Azioni importanti come la supervisione, la motivazione e le strategie di team building hanno un grande bisogno di interazioni faccia a faccia, perché nessuna strategia è tanto efficace quanto la comprensione dell’altro che nasce dall’osservazione diretta.
Per incentivare un collega o un dipendente, per esempio, è fondamentale saper inviare messaggi chiari e positivi che sappiano cogliere nel segno tenendo conto dei valori e dell’individualità del nostro interlocutore. La motivazione personalizzata supera di gran lunga quello che si potrebbe ottenere con una generica e-mail al personale o con una telefonata di circostanza.
La comunicazione mediata da un dispositivo (fosse anche la “preistorica” carta da lettera) priva lo scambio di quella dimensione di comprensenza che è l’unica garante di una globale e corretta comprensione di testo, contesto e ambiente. Se è vero che non basta un’emoji per veicolare correttamente il tono di un’osservazione, è altrettanto ovvio che un’e-mail o un messaggio WhatsApp non sanno offrire e restituire un visione completa dell’interazione.
Comunicazione Faccia a faccia: l’esempio di Hewlett Packard
La multinazionale statunitense sta all’origine di un metodo molto interessante coniato negli anni ’70: la gestione MBWA (“Management by wandering around”), ovvero quella portata avanti camminando tra gli uffici (e quindi tra le persone).
Il fulcro di questa visione del management sta proprio nell’atto di evitare volutamente la possibilità della mediazione non strettamente necessaria – ovvero: “perché nascondersi dietro una scrivania o un monitor se possiamo fare due passi e parlare faccia a faccia con il nostro interlocutore?”
Per HP la capacità di confrontarsi continuamente con gli altri è una delle chiavi per la costruzione di un ambiente di lavoro positivo e vantaggioso, ma sfortunatamente non basta un esempio per cambiare le pratiche di milioni di persone.
Parlare faccia a faccia: management attivo
Ammettiamolo: spesso la preferenza per il messaggino in luogo del confronto diretto è dettata da semplicissima quanto potente pigrizia.
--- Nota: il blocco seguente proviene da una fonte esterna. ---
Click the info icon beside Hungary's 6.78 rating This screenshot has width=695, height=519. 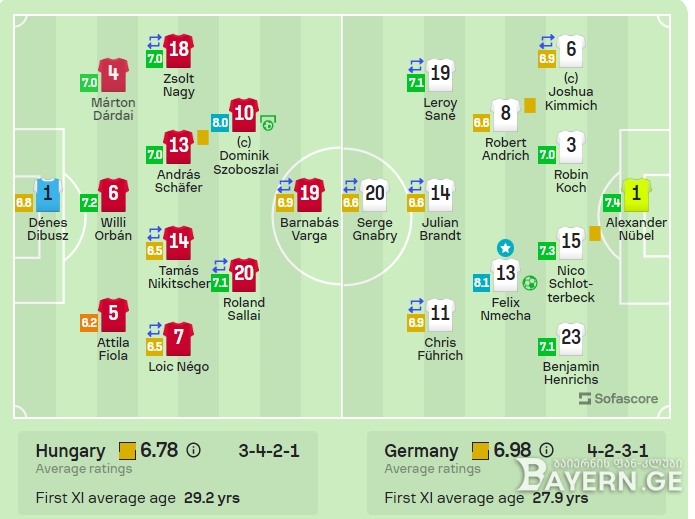tap(193, 450)
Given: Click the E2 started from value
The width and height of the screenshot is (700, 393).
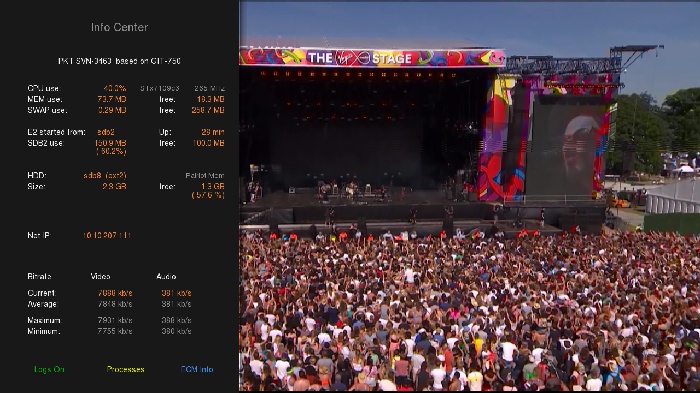Looking at the screenshot, I should pos(106,132).
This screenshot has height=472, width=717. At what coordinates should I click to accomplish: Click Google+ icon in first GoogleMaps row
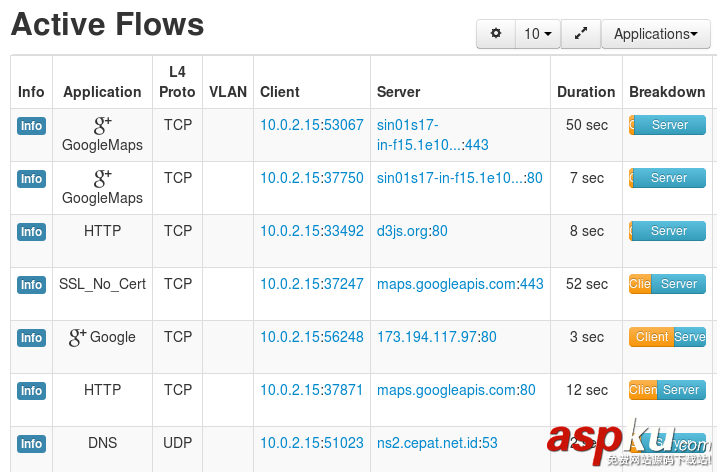tap(102, 125)
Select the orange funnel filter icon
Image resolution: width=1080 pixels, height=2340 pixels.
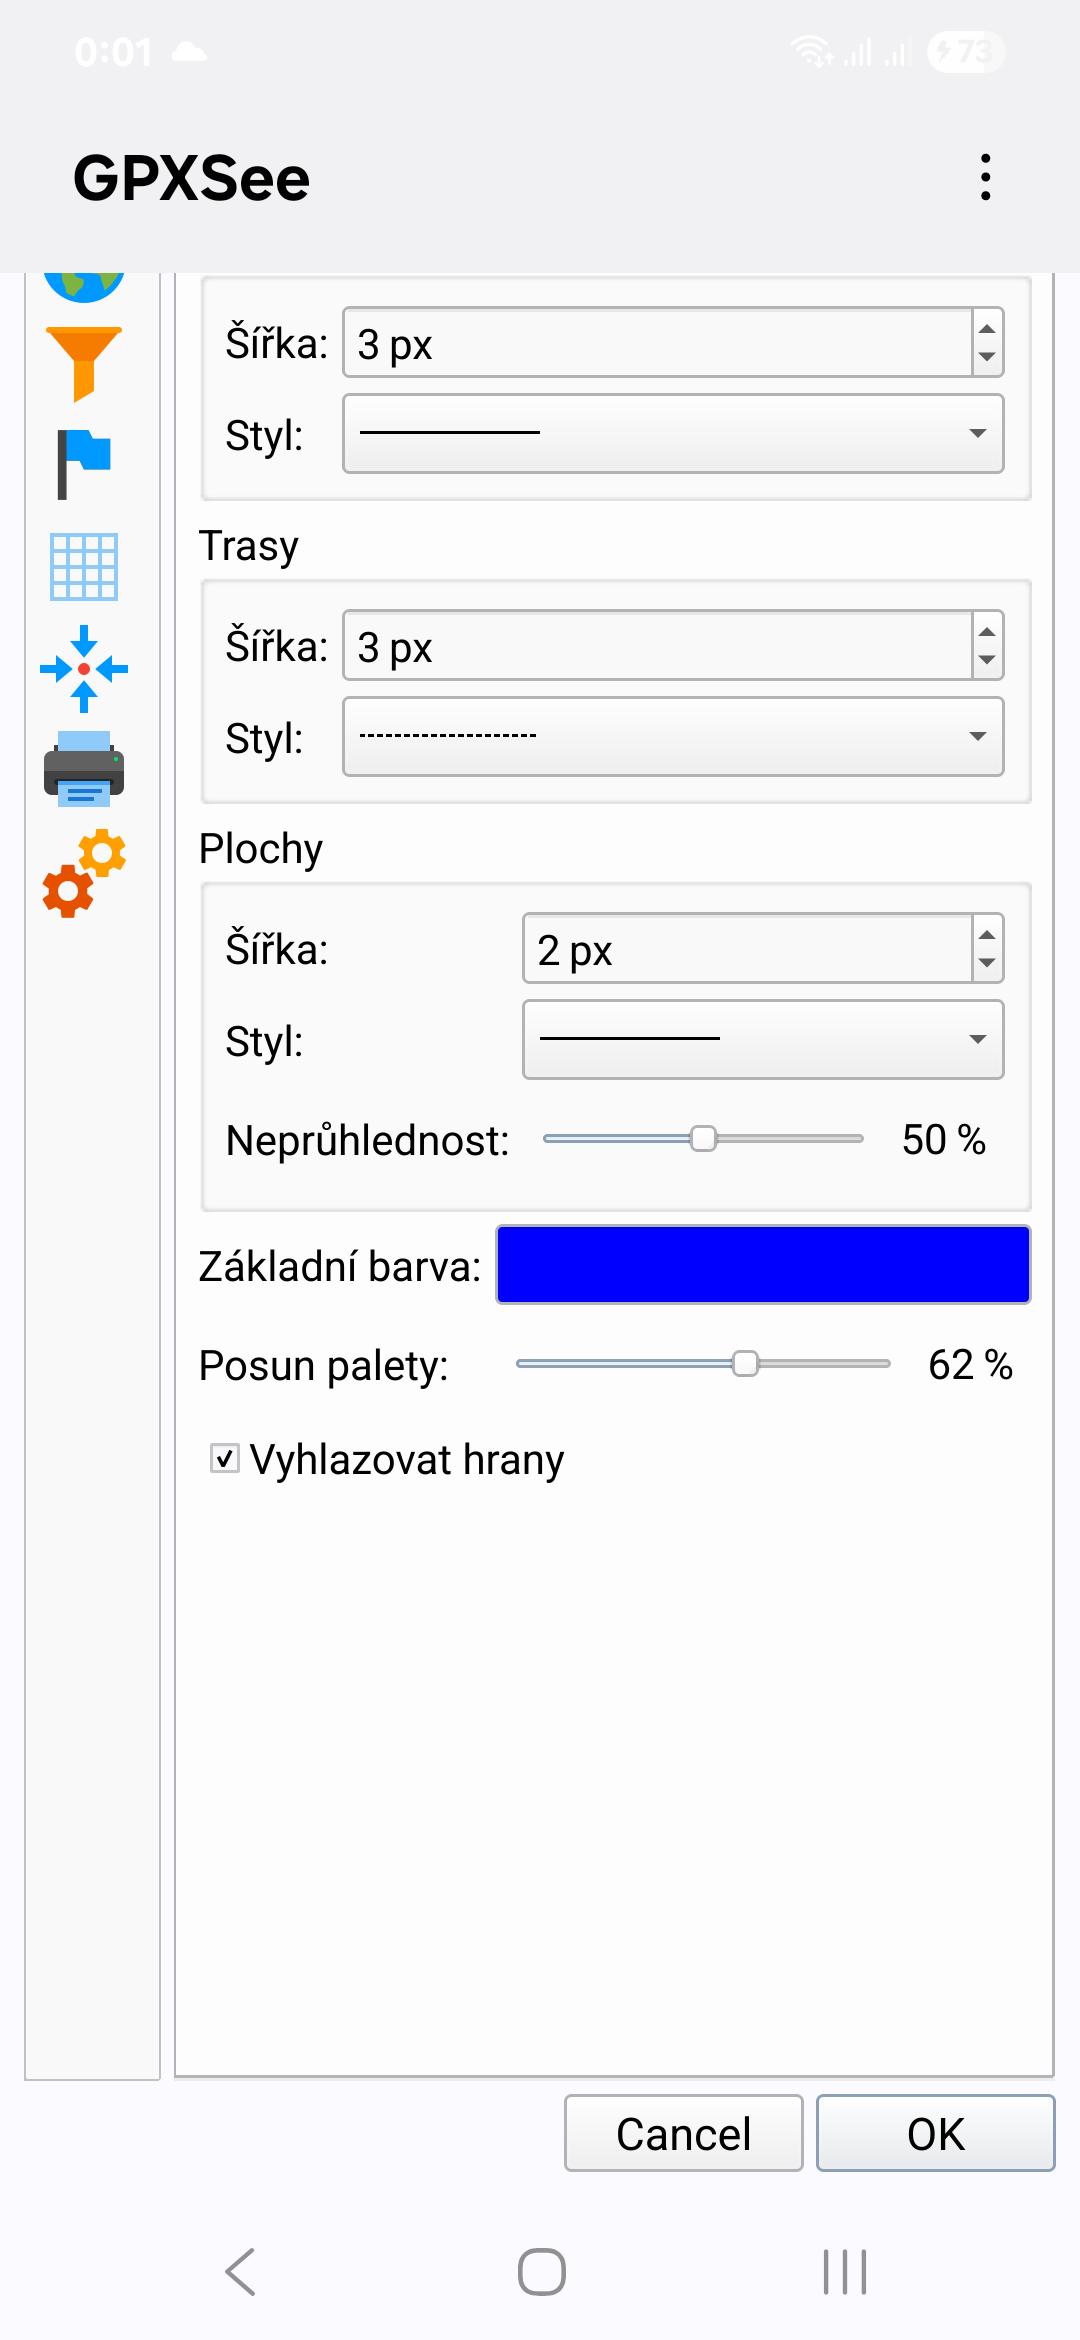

D’altro canto, un buon management è un management attivo, per cui combattere l’indolenza è nell’interesse di tutti.
Anche se moltissimi manager sono sinceramente convinti dei pregi della gestione “check-off”, in cui “nessuna notizia equivale a una buona notizia”, è arrivato il momento in cui i leader debbono rimboccarsi le maniche e sporcarsi con quella materia complessa e stupefacente che è il confronto diretto.
Nell’ottica del miglior successo organizzativo, infatti, la vera intelligenza sta nel creare connessioni e supporti individuali per raggiungere le il massimo in termini di prestazioni.
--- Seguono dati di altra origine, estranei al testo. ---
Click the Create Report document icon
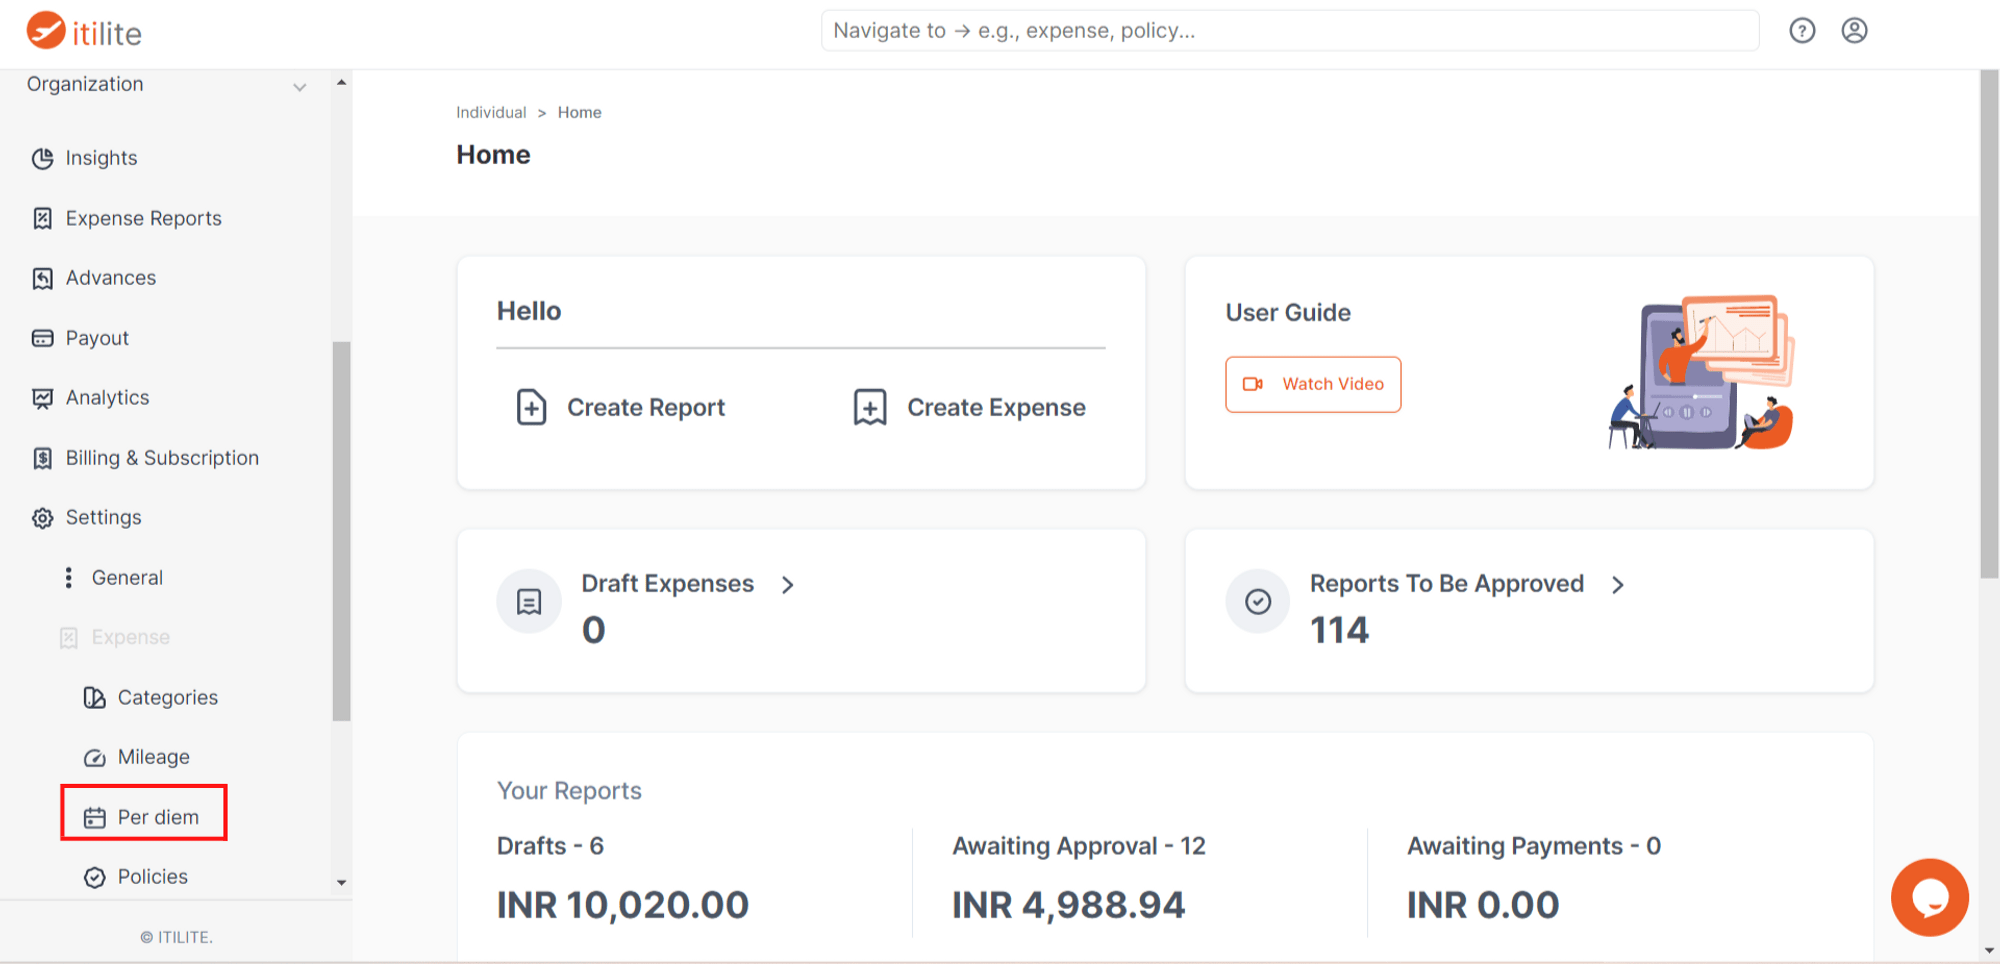This screenshot has height=964, width=2000. coord(531,408)
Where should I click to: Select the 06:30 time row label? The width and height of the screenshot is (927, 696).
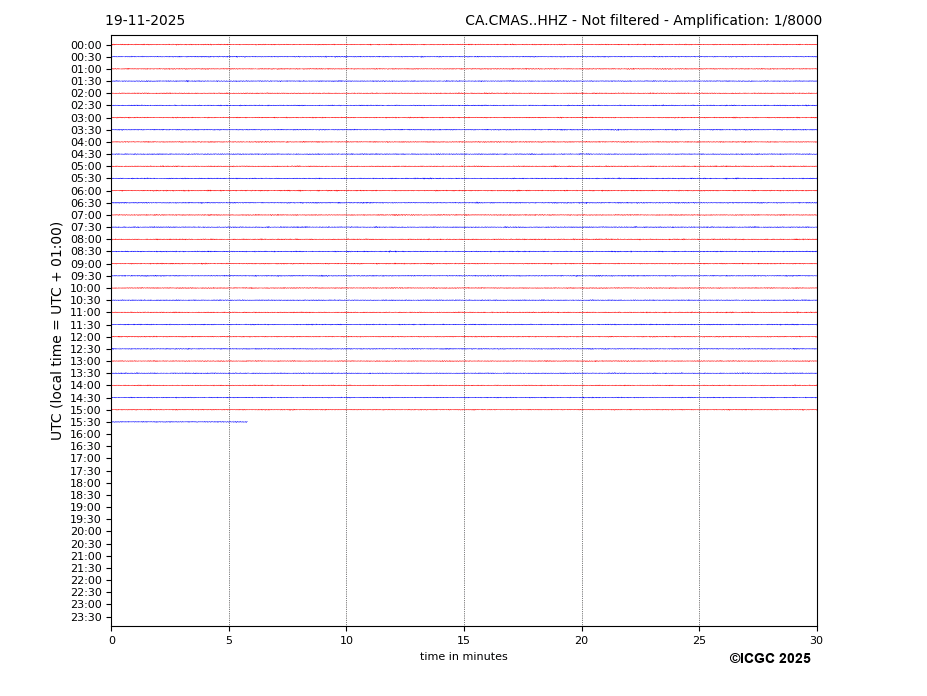point(86,203)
C’è una buona notizia: secondo una ricerca condotta nel 2009 dallo University College of London, è possibile prendere una nuova abitudine attraverso una ripetizione della durata di 66 giorni, e per diventare un buon manager o un leader migliore vale la pena impegnarsi per poco più di due mesi.
Di seguito trovi una breve lista di semplici azioni che possono aiutarti a migliorare il tuo stile di gestione del lavoro:
- Contatta ciascuno dei tuoi colleghi almeno una volta al giorno al telefono o di persona
- Incontra i tuoi colleghi almeno una volta a settimana
- Condividi un pasto con i tuoi colleghi almeno una volta al mese
- Smetti di scrivere e-mail quando non è necessario: alza il telefono e, se possibile, preferisci l’interazione faccia a faccia
- Imponiti di imparare qualcosa di nuovo su ognuno dei tuoi contatti
In fondo sappiamo tutti che la buona gestione è uno di quei comportamenti che spesso trascuriamo di sviluppare fino a che non si verifica un problema, o finché la baracca non smette di funzionare.
Essere uno sviluppatore proattivo del proprio ambiente di lavoro può essere faticoso, ma i vantaggi sono di gran lunga più forti e numerosi degli sforzi richiesti.